__Что сделать__.
**A)** Выпишите из текста об иконе все названия, которыми икону называли с древности, в той форме, в какой они там приведены.
**B)** Продублируйте фрагмент текста об иконе, начиная со слов «В православной традиции» и продолжая до слов «способ научения вере.» включительно.
==== Текст страницы
ЧЕМУ УЧИТ НАС ИКОНА?

Икона есть видимый образ невидимого, данный нам ради сладости понимания нашего.   Преп. Иоанн Дамаскин

В православной традиции икона занимает особое место, и это место определяется тем, что икона — это не только украшение храма и предмет почитания, икона имеет вероучительное значение. С древности икону называли «Библией для неграмотных», «живописным Евангелием», «бессловесной проповедью», «богословием в красках».

Синайский Спас

Синайский Спас

Христианство зародилось в иудейской среде, где изобразительное искусство было сильно ограничено второй заповедью Декалога, но уже во II в. у христиан появляются символические изображения — на стенах катакомб, на саркофагах, в мелкой пластике и т.д. После Миланского эдикта, даровавшего христианам свободу вероисповедания, начинается строительство храмов, их украшают мозаиками, фресками, иконами. При этом изображениям отводится не только декоративная роль; св. отцы в изображениях ценили, прежде всего, эффективный способ научения вере.

Так св. Василий Великий пишет:

«молчаливая живопись то же что и слово Евангелия для слуха».

А св. Нил Синайский (IV в.) советует:

«Пусть рука превосходнейшего живописца наполнит храм с обеих сторон изображениями Ветхого и Нового Завета, дабы те, кто не знает грамоты и не может читать Божественных писаний, рассматривая живописные изображения, приводили себе на память мужественные подвиги искренне послуживших Христу Богу и возбуждались к соревнованию достославным и приснопамятным доблестям, по которым землю обменяли на небо, предпочтя невидимое видимому».

Конечно, в христианской среде отношение к священным изображениям было неоднозначным. Уже в IV в. ведется полемика об иконах, а в VIII в. она достигает  такого накала, что приводит к иконоборческому кризису. Сторону иконоборцев приняли императоры, и богословские дискуссии сменились жестокими репрессиями, длившимися без малого сто лет. Но Церковь отстояла икону как вид церковного искусства, зримо выражающего веру, а споры об иконах способствовали выработке богословами четкой позиции в этом вопросе. Седьмой Вселенский собор (787) принимает Догмат иконопочитания, а на Соборе 843 г. — был установлен праздник Торжества Православия, ибо икона есть утверждение самого принципа ортодоксии — веры в Боговоплощение, жизнь, смерть и Воскресение Господа Иисуса Христа.

Почему для Церкви так важны были иконы, что люди за них отдавали свою жизнь, а порой не щадили и чужую? Это не всегда понятно современному человеку, который привык оценивать изобразительное искусство с эстетической точки зрения, а тут, как говорится, о вкусах не спорят. Но для иконоборцев и иконопочитателей речь шла о чем-то большем, чем художественное творчество, речь шла об исповедании веры.

Слово икона, греч. εἰκὼν — образ, св. отцы относили, прежде всего, к изображениям Спасителя, а также к Нему Самому. Так называет Христа и апостол Павел:

«Он (Христос) есть образ (εἰκὼν) Бога невидимого, рожденный прежде всякой твари» (Кол. 1:15).
========
==== Исходные данные
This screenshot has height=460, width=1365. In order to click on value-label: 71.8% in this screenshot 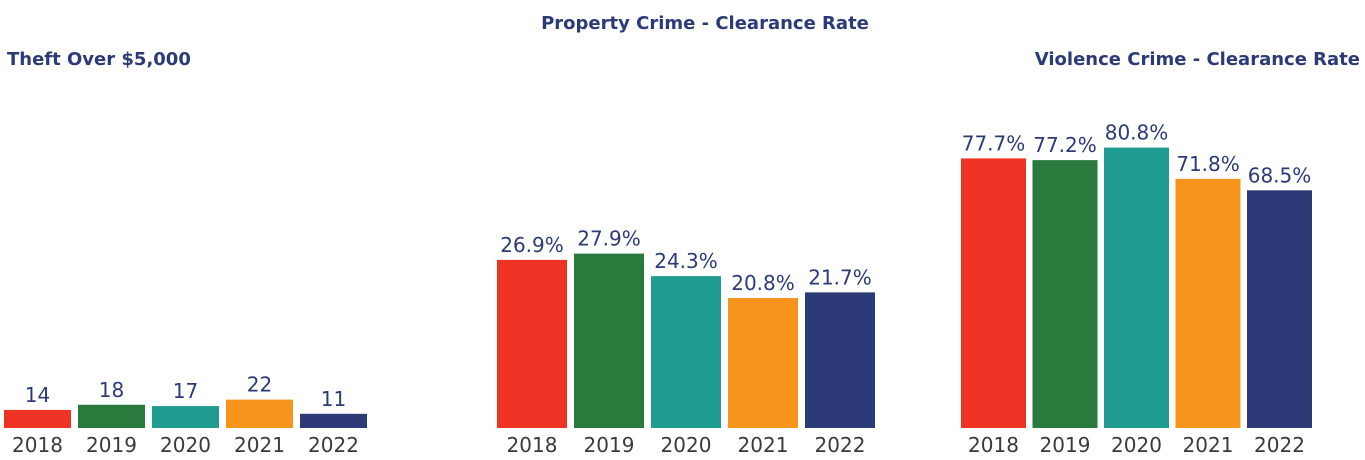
========
__Ответы к заданиям__.
**A)** «Библией для неграмотных», «живописным Евангелием», «бессловесной проповедью», «богословием в красках»

**B)**
В православной традиции икона занимает особое место, и это место определяется тем, что икона — это не только украшение храма и предмет почитания, икона имеет вероучительное значение. С древности икону называли «Библией для неграмотных», «живописным Евангелием», «бессловесной проповедью», «богословием в красках».

Синайский Спас

Синайский Спас

Христианство зародилось в иудейской среде, где изобразительное искусство было сильно ограничено второй заповедью Декалога, но уже во II в. у христиан появляются символические изображения — на стенах катакомб, на саркофагах, в мелкой пластике и т.д. После Миланского эдикта, даровавшего христианам свободу вероисповедания, начинается строительство храмов, их украшают мозаиками, фресками, иконами. При этом изображениям отводится не только декоративная роль; св. отцы в изображениях ценили, прежде всего, эффективный способ научения вере.